Ambient noise reduction in cerebral near infrared spectroscopy based on frequency division multiplexing

Near-Infrared Spectroscopy (NIRS) is a non-invasive technique, extensively used to monitor the hemodynamic variations in cerebral neuronal tissues. For cerebral NIRS, the back-scattering probe is more prevailing, in which an incident beam is diffused, and only a slight fraction of the source optical energy reaches the light detectors. Multiplexing in the time domain is the conventional method used to distinguish the optical density of each NIR source at the receiver site. Even though time-multiplexing is straightforward and convenient, the ambient light can significantly contaminate the NIR beams during the sampling-path from the source to the detector. In this work, we present a novel method based on frequency division multiplexing (FDM) to overcome the interference of ambient light even without an external optical filter. The method proposes to modulate the NIR source intensities by using specific carrier frequencies distinct from the dominant frequency components of ambient light intensity.
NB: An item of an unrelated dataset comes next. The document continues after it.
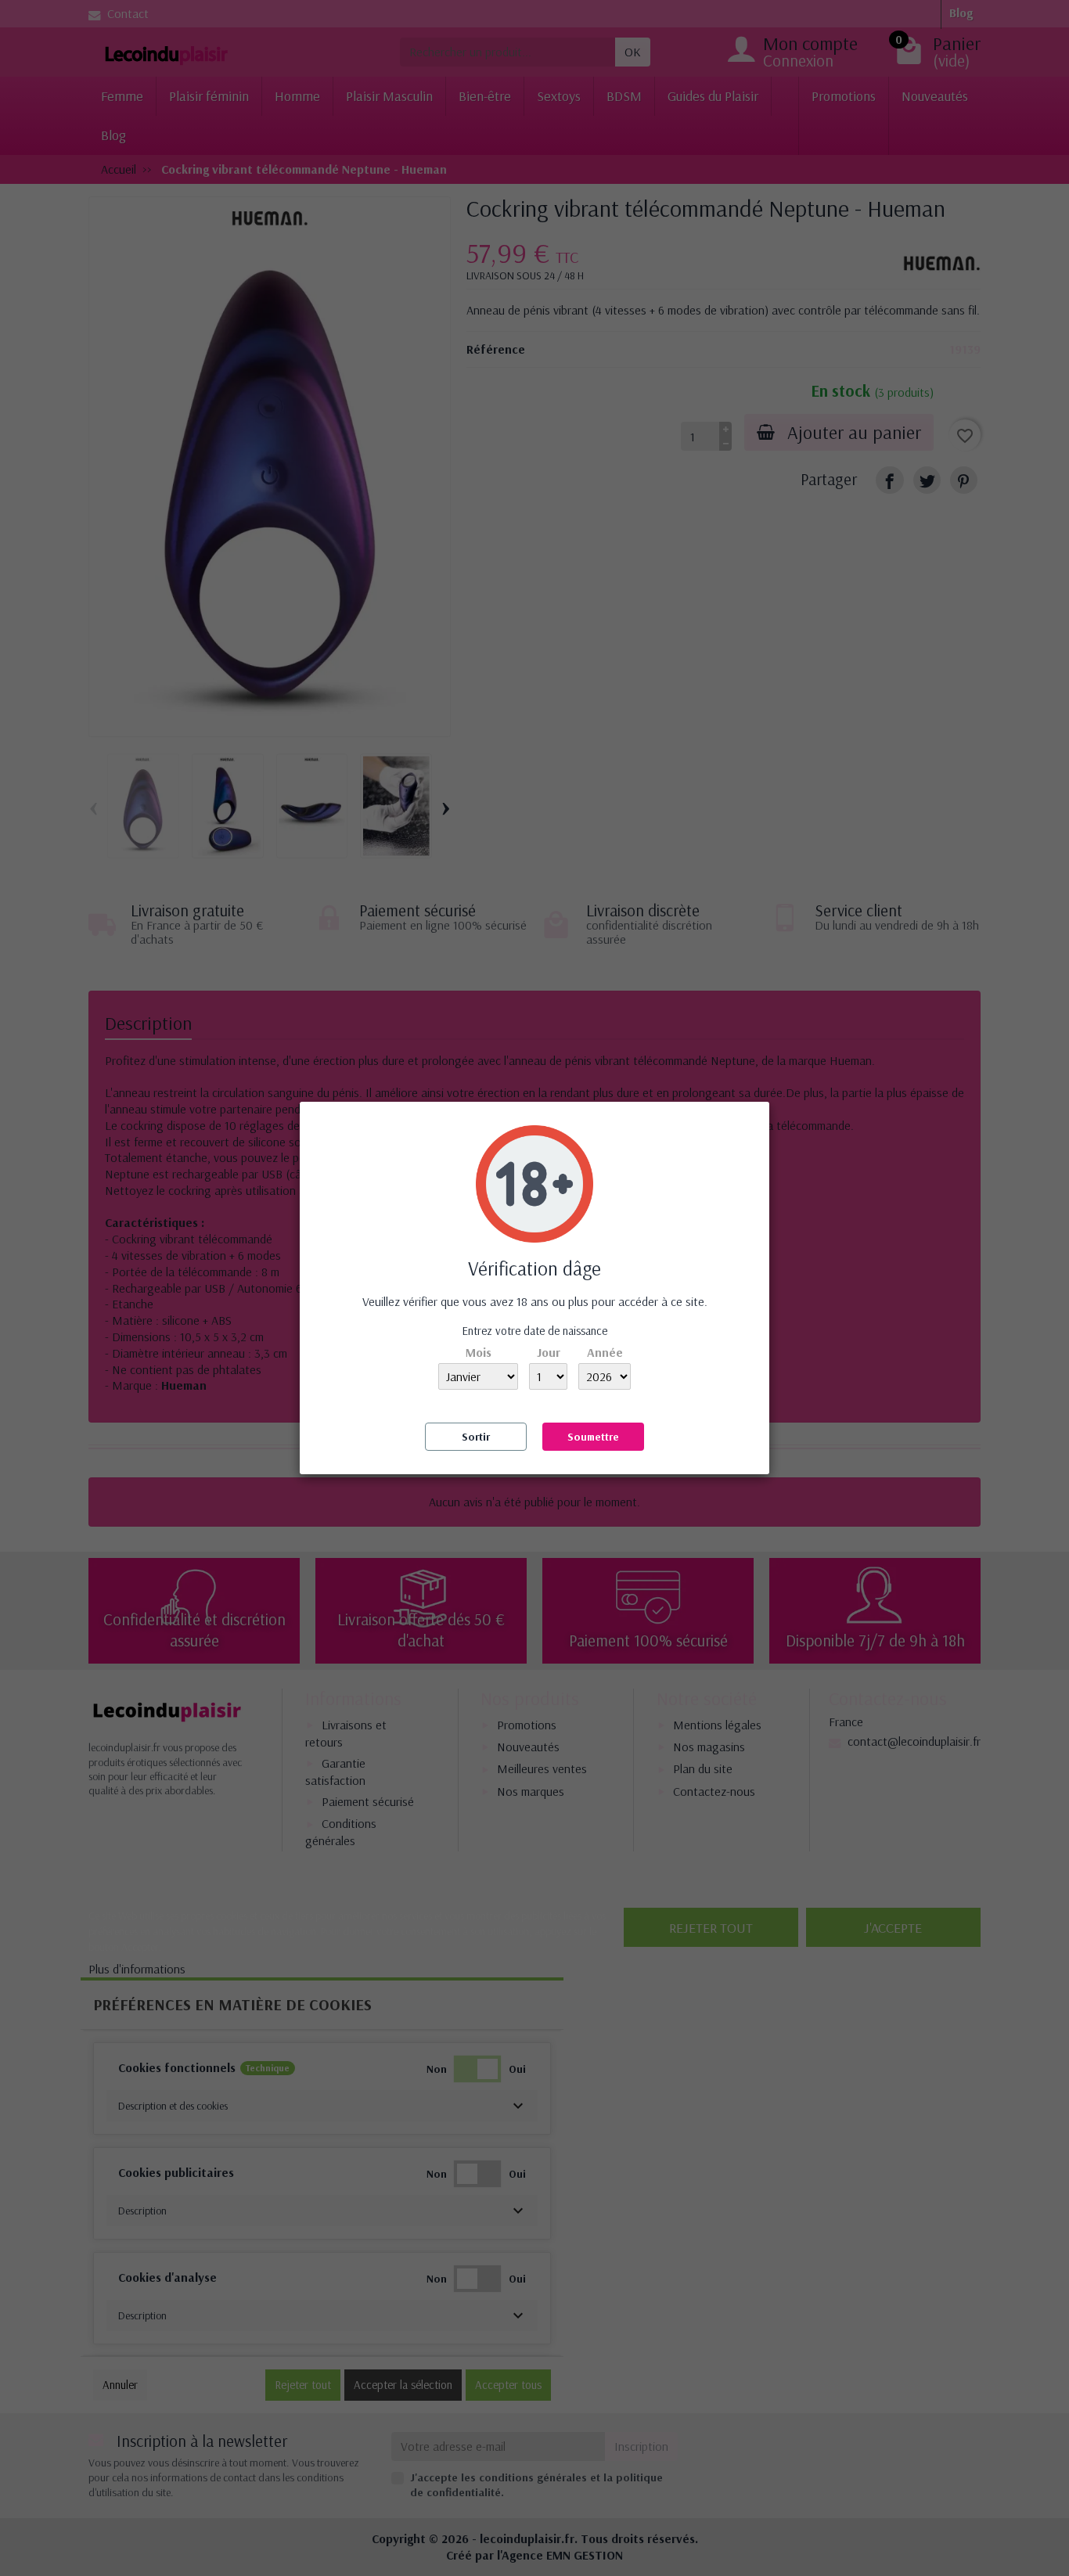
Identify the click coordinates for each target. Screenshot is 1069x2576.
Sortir (476, 1437)
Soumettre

By modulating the intensity of each NIR source, and applying them at their specific frequency channels, the receiver is capable of distinguishing the received optical signals based on their frequency channel. Because the frequency channels are adjusted at distinct dominant frequency components of the ambient intensity, the latter ambient noise can be filtered out instantly. The method has been implemented by using electronic circuit design and evaluated both by numerical simulation and experimental measurements. The signal to noise ratio (SNR) has been improved at least by 45dB.